If you plan to do it on your own, then you should open an account at a discount broker like TD Ameritrade or E-trade. It'll cost you around $10 per transaction. A transaction can be 1 share or 1,000 shares. At higher amounts, like 10,000 shares, the price goes up. However, this last point is mute because most people can't afford to buy 10,000 shares of a company unless the share is a penny. A transaction can be for a buy or a sell order. You can buy stocks, ETF's and mutual fund shares. You'll probably want to use trade triggers. You log into your account. You must understand shares of stocks are constantly changing.
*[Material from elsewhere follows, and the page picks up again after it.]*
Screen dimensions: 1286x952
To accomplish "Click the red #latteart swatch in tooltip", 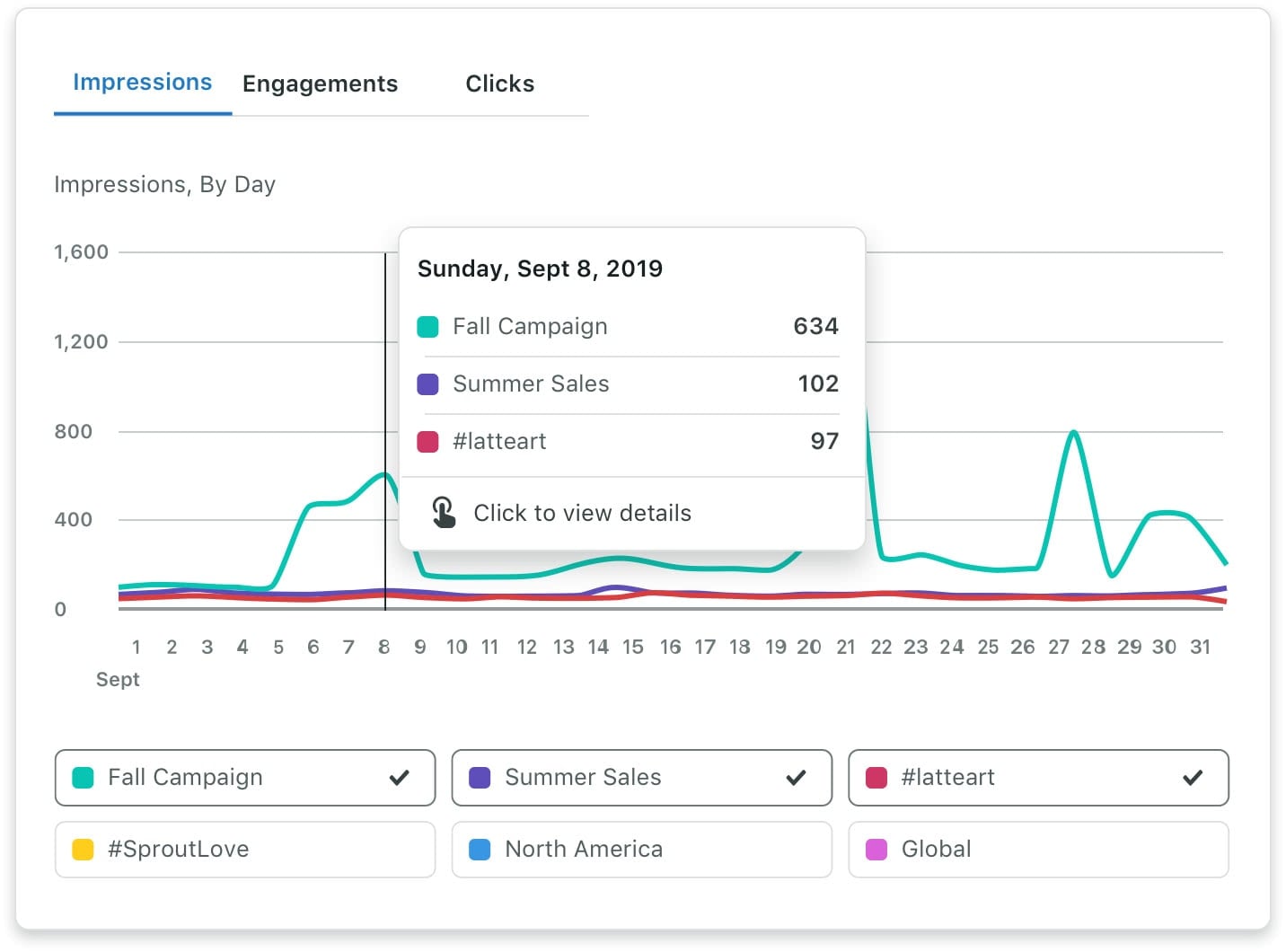I will (427, 442).
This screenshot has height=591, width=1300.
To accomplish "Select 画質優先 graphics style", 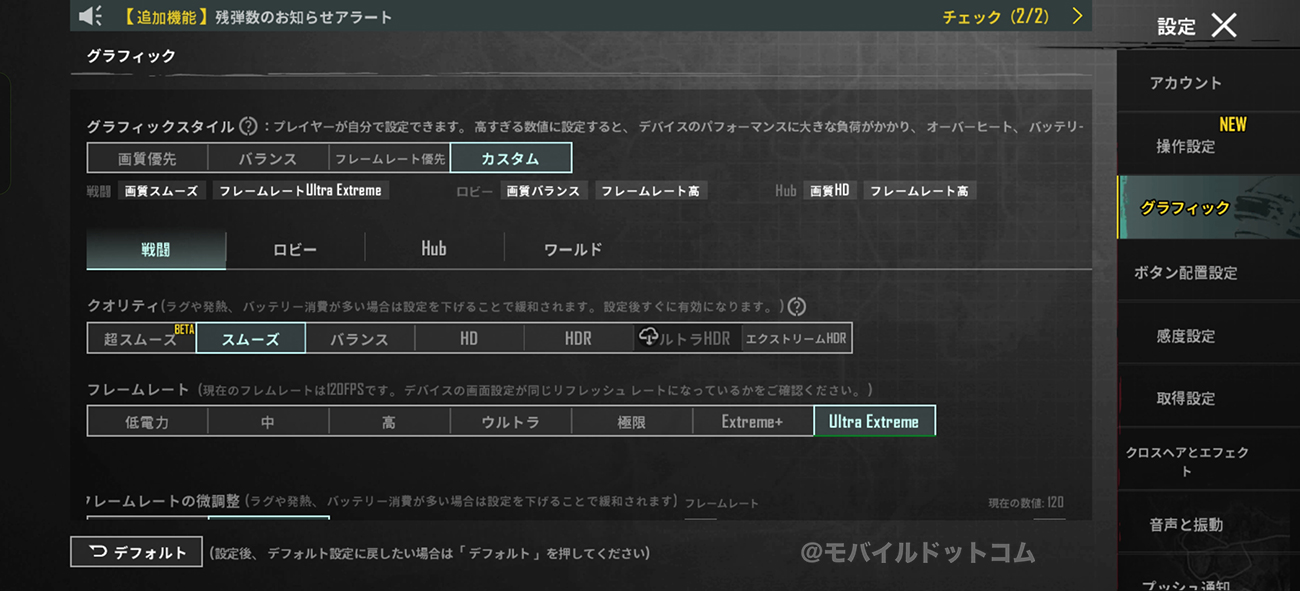I will (147, 158).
You can do a market buy which allows you to buy the stock at whatever price it happens to be at the moment you requested (assuming 9:00AM - 4:00PM). The market closes at 4:00PM so if you place a market order at 6:00PM you'll get the pay whatever the price is at 9:00AM the next day. You're better off w/ triggers because you can set a price you want to buy at or sell at. You can set a buy triggrer for 100 shares of Hasbro at $25. The moment the price hits $25, you'll get it for $25. However, Hasbro could be hot and the price climbs to $33. Your trigger will never hit until the price falls back down. Then, you'll want to sell it at profit. Set the price trigger at let's say $30. If the stock hits $30, you make a $5 profit per share (100 shares x 5 profit). You'll want to set a sell trigger at let's say $22 (remember you bought at $25). You should set another sell at a price lower than your original purchase price because stocks can fall and do fall. This action prevents you from lossing all your money. In this situation, you'll loose $3 per share in a worst case. It's better than lossing all your money. At one time Lucent sold for around $100. It currently sells for around $2 a share. A stop loss is a good thing. You'll want to open a ROTH IRA account w/ the discount broker. It'll protect your money from the evil IRS :) Hope this helps. It seems like your new, I would suggest buying ETF's. You can buy and sell them like stocks, but they are generally less risky. Find one that copies an index. Here is a small sample from Vangurd.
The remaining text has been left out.